Libraries were retrieved from OSM, and validated using library websites and
some site visits. The initial query returned university libraries and other
specialty resources; though some of these libraries are open to those outside
the university community, these were removed so that the resource list only
includes libraries generally catering to the general public. The amenities
available include whether the library offers additional classes and programs,
and whether the library includes genealogical or family history resources. The
square footage of the library was estimated from online mapping services.

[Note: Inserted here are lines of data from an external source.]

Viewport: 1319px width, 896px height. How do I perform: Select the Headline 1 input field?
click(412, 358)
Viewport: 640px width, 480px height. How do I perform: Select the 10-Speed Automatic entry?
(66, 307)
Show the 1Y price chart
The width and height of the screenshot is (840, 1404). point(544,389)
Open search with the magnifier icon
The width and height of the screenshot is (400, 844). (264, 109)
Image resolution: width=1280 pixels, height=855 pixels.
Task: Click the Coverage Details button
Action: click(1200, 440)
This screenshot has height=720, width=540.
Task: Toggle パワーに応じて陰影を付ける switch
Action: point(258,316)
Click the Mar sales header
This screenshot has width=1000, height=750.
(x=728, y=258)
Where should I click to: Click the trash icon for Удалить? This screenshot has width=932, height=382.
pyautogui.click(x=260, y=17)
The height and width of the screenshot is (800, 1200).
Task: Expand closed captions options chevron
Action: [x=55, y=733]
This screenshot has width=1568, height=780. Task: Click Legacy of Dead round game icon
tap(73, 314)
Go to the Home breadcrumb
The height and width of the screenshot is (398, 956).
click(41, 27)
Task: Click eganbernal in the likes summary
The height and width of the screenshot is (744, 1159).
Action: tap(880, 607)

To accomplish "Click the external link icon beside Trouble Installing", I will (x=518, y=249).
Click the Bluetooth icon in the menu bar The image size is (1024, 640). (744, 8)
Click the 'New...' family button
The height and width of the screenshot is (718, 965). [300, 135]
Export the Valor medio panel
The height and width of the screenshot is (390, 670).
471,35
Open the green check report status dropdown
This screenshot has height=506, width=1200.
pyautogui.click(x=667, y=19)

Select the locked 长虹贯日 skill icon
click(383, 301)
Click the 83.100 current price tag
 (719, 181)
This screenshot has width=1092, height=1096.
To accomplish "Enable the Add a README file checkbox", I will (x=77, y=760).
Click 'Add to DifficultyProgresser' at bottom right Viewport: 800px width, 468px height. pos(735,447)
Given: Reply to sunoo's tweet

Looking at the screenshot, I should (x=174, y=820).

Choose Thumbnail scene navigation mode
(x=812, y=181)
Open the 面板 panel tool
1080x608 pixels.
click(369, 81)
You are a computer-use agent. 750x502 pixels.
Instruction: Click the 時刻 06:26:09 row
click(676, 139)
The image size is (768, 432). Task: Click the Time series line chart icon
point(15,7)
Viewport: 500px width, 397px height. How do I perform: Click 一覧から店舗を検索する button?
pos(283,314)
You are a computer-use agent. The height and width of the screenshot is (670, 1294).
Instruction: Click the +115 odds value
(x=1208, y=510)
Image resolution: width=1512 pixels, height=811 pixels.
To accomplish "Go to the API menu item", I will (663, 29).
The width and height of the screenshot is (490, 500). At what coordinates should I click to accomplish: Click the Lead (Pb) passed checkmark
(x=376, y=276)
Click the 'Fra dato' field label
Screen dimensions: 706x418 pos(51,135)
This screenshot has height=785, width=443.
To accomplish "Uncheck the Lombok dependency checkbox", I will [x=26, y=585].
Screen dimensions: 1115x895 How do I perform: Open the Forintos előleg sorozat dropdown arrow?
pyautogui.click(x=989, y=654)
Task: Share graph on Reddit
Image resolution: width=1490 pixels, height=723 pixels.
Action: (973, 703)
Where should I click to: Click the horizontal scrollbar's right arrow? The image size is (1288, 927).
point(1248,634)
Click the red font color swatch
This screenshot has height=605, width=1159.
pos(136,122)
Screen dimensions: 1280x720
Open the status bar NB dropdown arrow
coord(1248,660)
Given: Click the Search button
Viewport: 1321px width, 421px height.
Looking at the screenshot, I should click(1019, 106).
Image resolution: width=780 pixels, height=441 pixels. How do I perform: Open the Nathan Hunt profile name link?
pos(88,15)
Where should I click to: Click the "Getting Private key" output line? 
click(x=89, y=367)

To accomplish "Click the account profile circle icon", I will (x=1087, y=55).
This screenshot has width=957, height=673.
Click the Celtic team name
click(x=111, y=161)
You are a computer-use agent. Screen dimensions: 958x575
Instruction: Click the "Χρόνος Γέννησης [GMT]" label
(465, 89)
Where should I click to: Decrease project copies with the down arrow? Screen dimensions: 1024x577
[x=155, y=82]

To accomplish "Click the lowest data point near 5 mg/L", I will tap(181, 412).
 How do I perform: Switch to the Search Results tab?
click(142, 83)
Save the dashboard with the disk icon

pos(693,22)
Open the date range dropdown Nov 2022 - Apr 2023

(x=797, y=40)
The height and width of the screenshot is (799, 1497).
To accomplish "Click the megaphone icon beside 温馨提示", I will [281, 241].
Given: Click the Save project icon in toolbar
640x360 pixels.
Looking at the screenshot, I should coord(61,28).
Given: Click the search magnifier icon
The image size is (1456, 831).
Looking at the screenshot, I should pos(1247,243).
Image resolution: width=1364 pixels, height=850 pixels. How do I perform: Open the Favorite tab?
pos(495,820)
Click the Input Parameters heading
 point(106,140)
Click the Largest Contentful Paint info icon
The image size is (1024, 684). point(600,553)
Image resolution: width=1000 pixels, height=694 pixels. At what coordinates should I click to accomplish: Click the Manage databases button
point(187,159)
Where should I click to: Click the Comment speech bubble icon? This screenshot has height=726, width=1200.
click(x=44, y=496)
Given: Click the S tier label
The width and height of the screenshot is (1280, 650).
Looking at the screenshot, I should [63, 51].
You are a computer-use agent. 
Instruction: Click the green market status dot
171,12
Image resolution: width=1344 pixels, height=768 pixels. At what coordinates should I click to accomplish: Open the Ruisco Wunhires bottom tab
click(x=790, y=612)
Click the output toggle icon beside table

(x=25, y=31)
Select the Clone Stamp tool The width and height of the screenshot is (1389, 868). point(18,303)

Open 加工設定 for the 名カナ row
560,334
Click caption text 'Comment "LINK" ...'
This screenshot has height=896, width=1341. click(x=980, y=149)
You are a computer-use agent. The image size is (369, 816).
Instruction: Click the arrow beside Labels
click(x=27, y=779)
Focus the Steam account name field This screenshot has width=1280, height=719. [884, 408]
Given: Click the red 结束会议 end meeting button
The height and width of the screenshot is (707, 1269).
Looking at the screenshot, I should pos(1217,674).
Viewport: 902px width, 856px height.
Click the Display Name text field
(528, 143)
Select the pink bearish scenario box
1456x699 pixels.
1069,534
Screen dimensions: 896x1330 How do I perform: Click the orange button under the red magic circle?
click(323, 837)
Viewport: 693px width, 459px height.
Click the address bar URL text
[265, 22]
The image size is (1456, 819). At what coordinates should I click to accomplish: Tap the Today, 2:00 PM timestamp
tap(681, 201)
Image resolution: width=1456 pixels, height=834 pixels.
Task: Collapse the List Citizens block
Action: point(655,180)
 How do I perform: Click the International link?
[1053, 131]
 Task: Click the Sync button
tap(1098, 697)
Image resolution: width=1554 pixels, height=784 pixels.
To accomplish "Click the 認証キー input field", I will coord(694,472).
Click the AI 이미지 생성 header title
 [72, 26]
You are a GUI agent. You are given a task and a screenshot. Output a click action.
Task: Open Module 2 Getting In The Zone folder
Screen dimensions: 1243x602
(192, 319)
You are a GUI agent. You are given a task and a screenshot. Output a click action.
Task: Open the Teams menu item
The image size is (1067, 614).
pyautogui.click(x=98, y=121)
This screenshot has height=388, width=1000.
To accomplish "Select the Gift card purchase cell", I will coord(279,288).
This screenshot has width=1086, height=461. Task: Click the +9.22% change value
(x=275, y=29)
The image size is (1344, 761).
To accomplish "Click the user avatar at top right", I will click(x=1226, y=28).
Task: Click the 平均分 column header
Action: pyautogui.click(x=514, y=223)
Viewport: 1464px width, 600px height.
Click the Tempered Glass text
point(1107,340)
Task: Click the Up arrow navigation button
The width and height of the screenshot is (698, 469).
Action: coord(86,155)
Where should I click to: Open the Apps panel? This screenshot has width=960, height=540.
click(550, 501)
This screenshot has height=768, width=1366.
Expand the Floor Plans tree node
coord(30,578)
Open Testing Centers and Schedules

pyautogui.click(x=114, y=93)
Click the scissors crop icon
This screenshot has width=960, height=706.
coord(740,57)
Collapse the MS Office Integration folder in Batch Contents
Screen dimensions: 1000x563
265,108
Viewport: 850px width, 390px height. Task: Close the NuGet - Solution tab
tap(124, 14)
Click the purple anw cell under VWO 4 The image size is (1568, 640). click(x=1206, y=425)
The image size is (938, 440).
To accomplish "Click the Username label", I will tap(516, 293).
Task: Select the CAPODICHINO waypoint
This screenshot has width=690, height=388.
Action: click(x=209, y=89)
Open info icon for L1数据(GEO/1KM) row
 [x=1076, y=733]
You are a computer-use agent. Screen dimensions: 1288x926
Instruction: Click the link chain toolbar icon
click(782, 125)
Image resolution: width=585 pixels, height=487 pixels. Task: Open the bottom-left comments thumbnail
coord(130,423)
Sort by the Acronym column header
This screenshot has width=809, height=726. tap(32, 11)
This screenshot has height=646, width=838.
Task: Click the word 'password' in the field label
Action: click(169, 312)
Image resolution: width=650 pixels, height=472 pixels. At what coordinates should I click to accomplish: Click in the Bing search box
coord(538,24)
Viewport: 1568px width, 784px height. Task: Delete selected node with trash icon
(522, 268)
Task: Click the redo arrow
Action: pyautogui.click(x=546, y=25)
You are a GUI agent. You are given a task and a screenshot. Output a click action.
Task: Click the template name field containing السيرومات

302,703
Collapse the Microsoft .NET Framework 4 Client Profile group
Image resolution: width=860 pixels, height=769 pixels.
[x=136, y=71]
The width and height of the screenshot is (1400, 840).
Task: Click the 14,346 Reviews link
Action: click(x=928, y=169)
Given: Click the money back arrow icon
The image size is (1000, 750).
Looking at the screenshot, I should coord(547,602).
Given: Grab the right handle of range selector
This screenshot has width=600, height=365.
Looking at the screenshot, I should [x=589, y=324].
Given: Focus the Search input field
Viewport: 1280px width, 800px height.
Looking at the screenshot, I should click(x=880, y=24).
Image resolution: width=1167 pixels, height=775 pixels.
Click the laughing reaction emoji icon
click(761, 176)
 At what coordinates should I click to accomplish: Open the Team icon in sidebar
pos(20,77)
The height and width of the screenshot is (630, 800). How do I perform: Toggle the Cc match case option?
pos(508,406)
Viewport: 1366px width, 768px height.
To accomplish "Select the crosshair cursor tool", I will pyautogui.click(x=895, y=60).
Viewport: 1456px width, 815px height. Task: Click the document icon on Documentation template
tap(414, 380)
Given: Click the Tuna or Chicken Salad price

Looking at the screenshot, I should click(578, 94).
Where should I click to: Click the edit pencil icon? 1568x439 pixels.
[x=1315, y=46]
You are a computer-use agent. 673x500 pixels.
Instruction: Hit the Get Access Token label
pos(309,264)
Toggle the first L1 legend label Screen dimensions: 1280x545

Other variables discussed in the literature such as the availability of computers
and public wi-fi networks were present in every library and therefore cannot
be included in the destination utility equations.
### Mobile Device Data
@alamedaparks present a method for estimating destination choice models from
such data, which we repeat in this study. We provided a set of geometric
polygons for each park, grocery store, and library to StreetLight Data, Inc., a
commercial aggregator. StreetLight Data in turn provided data on the number of
mobile devices observed in each polygon grouped by the inferred residence block
group of those devices during summer and fall 2019.
We then created a simulated destination choice estimation dataset for each
community resource by sampling 10,000 block group - resource "trips" from the
StreetLight dataset. This created a "chosen" alternative; we then sampled ten additional
resources at random (each simulated trip was paired with a different sample) to
serve as the non-chosen alternatives. Random sampling of alternatives is a
common practice that results in unbiased estimates, though the standard errors
of the estimates might be larger than could be obtained through a more carefully
designed sampling scheme [@train2009].
### Travel Times
Once the choice, alternatives, and attributes of the alternatives have been
defined, the last element of the choice utility is the travel impedance between
each block group and each resource. Using the `r5r` R interface [@r5r] to the R5
routing algorithm, we estimated the highway drive travel time, the walking
route time, and the transit travel time for trips departing on April 26,
2022 at 8 AM. The time and date are most relevant for the transit path builder
in R5, which uses detailed transit path information stored in the
Utah Transit Authority GTFS feed file for Spring and Summer 2022. The transit path contains
separate measures of the total travel time, the time in the transit vehicle,
transfer time, and access / egress time, allowing us full use of the
mode choice utility equations and resulting logsum described in Equation \@ref(eq:mcls).
We limited valid paths to those involving less than 10 km of walking and
2 hours of total travel time.
For groceries and libraries, we queried the shortest time path on each
mode from the population-weighted block group centroid to the centroid of the grocery
store or library polygon. Because some parks in the dataset can be relatively
large and the centroid might be far from the park access or use point, we instead
sampled points along the boundary of the park polygon, and queried the shortest
time path by each mode to the nearest boundary point.